We call a system “deterministic” if we believe that mechanics can tell us exactly what this system will be doing at some future point. It’s like how we’re certain that a ball will roll down a hill, or that a particle will descend into a potential well, to use two equally simple examples. There are two kinds of mechanics, classical and quantum. There are some differences between them, and you might have heard alot about these differences. What you might not have heard as much about is the similarities between them, and furthermore the fact that neither discipline constitutes, by itself, the whole of physics. Thermodynamics developed as a distinct discipline apart from either kind of mechanics and these disciplines were not unified until Boltzmann laid the foundations for statistical mechanics, at the end of the 19th century. Both classical and quantum mechanics, however, deal with the mechanisms which govern the motion of individual objects, whether bodies or wave functions. Furthermore, the fundamental rules of mechanics are equations which are time-reversible and must be derived by abstracting away from the multiplicity of reality and imagining the behavior of one single thing, a body being subjected to a force or a particle in a box which you see is actually a standing wave--but not until you think about what its like if its the only particle in the box.

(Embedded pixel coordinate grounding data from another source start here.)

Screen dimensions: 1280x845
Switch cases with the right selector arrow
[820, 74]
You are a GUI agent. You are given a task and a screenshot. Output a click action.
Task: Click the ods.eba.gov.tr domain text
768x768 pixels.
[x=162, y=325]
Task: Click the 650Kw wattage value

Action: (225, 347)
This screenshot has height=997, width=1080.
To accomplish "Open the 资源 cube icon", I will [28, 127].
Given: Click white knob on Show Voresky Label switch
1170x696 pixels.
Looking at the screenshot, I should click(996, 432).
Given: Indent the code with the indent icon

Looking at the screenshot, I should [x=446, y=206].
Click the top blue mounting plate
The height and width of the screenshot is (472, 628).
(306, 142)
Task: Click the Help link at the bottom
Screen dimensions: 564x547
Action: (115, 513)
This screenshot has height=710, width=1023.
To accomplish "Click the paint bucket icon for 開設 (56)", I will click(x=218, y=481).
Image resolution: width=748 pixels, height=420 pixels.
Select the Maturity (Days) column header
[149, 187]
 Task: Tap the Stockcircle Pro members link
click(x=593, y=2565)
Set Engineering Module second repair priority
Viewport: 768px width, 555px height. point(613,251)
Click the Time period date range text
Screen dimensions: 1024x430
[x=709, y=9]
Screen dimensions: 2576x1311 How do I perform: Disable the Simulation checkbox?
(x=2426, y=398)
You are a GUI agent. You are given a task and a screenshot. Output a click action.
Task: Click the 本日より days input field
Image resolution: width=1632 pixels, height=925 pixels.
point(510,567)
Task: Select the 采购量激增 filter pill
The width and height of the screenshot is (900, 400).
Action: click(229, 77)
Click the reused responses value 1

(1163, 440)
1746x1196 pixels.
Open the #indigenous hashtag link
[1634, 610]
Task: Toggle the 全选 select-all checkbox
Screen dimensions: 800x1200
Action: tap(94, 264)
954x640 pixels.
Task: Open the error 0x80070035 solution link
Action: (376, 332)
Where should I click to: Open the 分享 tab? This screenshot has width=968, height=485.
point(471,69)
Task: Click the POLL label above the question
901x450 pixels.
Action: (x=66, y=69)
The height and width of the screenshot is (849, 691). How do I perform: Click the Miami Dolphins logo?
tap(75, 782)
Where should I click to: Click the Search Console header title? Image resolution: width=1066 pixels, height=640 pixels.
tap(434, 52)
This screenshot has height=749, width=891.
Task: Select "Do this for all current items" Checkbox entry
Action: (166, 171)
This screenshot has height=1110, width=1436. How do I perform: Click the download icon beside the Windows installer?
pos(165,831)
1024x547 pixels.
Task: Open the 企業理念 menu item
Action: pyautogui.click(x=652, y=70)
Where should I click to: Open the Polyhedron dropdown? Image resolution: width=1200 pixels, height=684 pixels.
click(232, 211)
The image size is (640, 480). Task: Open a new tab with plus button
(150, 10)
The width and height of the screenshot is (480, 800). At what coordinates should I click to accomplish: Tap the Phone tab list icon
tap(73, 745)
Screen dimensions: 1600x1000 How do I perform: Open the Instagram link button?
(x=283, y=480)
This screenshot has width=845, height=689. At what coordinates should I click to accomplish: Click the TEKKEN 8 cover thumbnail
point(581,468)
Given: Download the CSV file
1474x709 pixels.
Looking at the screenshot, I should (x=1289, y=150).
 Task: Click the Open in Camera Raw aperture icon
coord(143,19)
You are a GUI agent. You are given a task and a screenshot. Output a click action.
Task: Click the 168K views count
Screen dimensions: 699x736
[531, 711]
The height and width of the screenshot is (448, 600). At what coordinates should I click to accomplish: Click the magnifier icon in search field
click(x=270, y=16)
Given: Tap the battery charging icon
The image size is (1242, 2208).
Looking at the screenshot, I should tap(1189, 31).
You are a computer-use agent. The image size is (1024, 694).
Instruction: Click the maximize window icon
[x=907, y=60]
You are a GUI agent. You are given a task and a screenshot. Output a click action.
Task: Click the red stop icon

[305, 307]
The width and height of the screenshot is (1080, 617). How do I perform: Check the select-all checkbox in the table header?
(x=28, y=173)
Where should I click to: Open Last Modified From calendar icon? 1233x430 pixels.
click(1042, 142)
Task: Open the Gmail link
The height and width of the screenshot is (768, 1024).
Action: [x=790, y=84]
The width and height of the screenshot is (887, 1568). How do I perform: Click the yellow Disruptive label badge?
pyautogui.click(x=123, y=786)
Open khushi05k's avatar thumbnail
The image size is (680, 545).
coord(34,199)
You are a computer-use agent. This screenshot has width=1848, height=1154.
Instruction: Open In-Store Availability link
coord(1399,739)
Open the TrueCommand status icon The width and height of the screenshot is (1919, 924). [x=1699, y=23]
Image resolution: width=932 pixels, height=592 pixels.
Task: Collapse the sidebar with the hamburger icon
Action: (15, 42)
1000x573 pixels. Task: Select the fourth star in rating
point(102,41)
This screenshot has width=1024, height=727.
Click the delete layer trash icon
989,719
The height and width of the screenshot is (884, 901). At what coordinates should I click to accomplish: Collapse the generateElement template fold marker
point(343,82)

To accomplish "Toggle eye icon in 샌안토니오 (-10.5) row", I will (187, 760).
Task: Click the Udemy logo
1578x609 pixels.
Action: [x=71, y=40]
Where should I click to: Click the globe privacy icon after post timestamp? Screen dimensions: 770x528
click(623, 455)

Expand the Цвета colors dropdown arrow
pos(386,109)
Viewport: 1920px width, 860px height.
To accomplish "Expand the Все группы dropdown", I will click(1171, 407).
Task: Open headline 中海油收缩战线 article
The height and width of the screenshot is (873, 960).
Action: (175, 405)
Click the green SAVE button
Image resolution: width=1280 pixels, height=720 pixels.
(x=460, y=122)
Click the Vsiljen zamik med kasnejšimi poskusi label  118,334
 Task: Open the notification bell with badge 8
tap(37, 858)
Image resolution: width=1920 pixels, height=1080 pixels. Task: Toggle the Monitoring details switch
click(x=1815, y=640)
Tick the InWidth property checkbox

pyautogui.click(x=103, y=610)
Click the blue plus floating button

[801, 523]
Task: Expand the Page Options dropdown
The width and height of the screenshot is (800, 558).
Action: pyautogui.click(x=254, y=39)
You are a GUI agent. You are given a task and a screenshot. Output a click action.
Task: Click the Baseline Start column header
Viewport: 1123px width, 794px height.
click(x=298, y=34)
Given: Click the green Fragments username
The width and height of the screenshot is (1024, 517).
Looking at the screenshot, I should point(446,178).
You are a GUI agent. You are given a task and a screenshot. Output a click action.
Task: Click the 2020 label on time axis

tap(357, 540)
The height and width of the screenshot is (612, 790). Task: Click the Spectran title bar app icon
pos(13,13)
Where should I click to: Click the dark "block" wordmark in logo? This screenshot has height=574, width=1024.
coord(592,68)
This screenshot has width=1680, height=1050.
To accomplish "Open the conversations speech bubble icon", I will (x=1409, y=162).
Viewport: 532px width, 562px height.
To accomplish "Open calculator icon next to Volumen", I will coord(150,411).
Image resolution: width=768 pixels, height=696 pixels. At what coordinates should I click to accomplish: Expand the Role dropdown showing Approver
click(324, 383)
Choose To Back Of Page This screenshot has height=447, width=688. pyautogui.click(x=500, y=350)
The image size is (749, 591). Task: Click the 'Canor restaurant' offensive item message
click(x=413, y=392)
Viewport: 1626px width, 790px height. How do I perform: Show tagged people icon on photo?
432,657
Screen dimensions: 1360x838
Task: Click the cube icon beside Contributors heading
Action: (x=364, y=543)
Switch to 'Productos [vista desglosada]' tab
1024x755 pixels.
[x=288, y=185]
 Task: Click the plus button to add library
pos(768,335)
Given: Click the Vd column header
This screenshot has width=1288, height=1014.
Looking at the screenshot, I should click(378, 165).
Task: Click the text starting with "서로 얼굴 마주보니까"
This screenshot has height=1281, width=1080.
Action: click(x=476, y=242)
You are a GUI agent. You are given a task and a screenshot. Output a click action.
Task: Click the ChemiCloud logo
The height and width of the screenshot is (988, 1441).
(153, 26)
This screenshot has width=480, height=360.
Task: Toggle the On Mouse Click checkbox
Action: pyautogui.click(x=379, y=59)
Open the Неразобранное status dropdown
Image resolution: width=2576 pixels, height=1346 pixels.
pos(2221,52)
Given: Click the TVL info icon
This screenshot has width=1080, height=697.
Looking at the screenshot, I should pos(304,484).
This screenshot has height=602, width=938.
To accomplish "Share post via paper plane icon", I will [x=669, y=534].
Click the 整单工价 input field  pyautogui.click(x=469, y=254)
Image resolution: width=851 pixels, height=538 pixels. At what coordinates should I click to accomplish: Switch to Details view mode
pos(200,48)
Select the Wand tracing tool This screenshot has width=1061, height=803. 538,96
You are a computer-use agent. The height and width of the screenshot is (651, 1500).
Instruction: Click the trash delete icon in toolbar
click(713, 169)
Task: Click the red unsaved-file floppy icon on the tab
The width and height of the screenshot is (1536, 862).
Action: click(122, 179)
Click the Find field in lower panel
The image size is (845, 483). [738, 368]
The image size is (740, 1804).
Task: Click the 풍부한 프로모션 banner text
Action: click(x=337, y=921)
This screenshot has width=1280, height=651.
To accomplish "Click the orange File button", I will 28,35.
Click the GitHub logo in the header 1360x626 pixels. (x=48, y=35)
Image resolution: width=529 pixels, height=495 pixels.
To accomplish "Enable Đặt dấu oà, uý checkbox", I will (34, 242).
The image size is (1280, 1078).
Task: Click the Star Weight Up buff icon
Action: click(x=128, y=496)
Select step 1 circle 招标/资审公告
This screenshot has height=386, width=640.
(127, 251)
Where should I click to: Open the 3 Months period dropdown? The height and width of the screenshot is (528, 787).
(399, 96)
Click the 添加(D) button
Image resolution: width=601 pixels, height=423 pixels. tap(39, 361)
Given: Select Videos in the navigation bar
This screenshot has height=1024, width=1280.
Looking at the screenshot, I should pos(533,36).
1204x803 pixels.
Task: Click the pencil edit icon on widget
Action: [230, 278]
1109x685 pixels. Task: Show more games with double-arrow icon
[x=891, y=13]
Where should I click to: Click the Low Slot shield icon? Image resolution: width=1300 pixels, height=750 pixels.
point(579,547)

Abstracting away from reality to the behavior of a single object has been one of the great achievements of modern science, and no discipline has been more successful and had more predictive force than mechanics. But we know, thanks to Poincare and Boltzmann and others who came later in the 20th century, that the behavior of many things is not at all like the behavior of one thing. Crucially, the behavior of many things can display a property we call irreversibility. One thing by itself can’t do anything irreversible. But an ensemble can, and once irreversibility enters the world, so does history.
An irreversible process, such as a smoking cigarrete, can only proceed one direction in time. This directedness is not deducible from the behavior of an individual particle in the smoke.